Мэл промчалась милю от агентства за рекордное время. В квартире уже была полиция. Стэн с Роуз прижались друг к другу на диване — две пропащие души в бурном море. Оба плакали.
Дэвид исчез. Его украли из манежа, где он спал в тени на травке прямо у задней двери квартиры на первом этаже.
Прошло два месяца, манеж по-прежнему пуст.
Все познания, практический опыт и инстинкты частного сыщика не помогли вернуть ребенка.
Теперь Роуз хочет испробовать другой способ, настолько абсурдный, что надо было бы посмеяться, если бы не решительный твердый блеск в ее обычно мягком взгляде. Ей наплевать на мнение Стэна, полиции, Мэл. Она на все пойдет, чтоб найти свое дитя.
Даже если для этого придется обратиться к ясновидящему.
Мчась вдоль берега в своем расхлябанном, неоднократно перекрашенном «эм-джи», Мэл в последний раз пыталась образумить Роуз:
— Слушай…
— Хватит меня уговаривать. — В тихом голосе звучит металл, которого прежде не было. — Стэн уже пробовал.
— Потому что мы оба за тебя волнуемся. Не хотим, чтобы ты снова страдала, зайдя в очередной тупик.
Роуз всего двадцать три, но она кажется старой, как плещущееся внизу море. Старой, как море, и твердой, как скалистый берег.

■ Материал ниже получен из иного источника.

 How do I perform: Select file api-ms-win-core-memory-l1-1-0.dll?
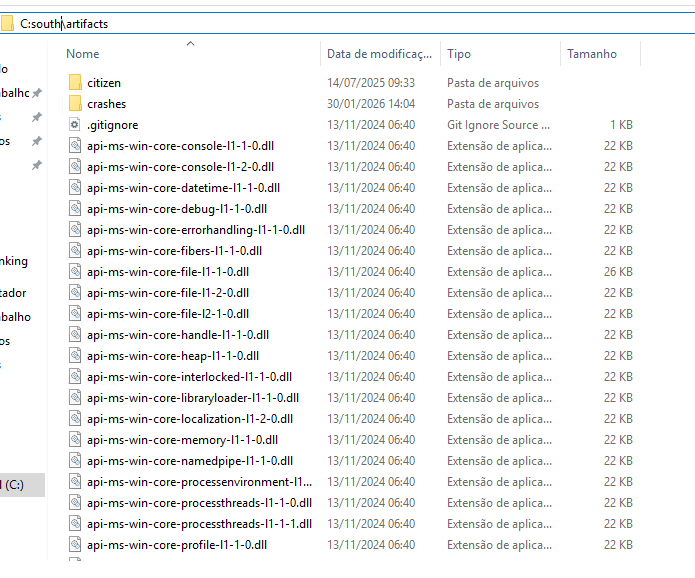coord(182,440)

— Страдала? Меня больше ничто не заставит страдать. Знаю, что ты беспокоишься, не должна была просить тебя ехать со мной.
— Нет…
— Да. — Прежде веселые яркие глаза затуманили горе и бесконечный страх. — Понимаю, по-твоему, это глупость, ты, наверное, даже обижаешься после того, как сделала все возможное. Но я должна попробовать. Я должна все попробовать.
Мэл промолчала, стыдясь признаться, что и в самом деле обижена. Опытный специалист, профессиональный детектив, несется по берегу на встречу с шарлатаном.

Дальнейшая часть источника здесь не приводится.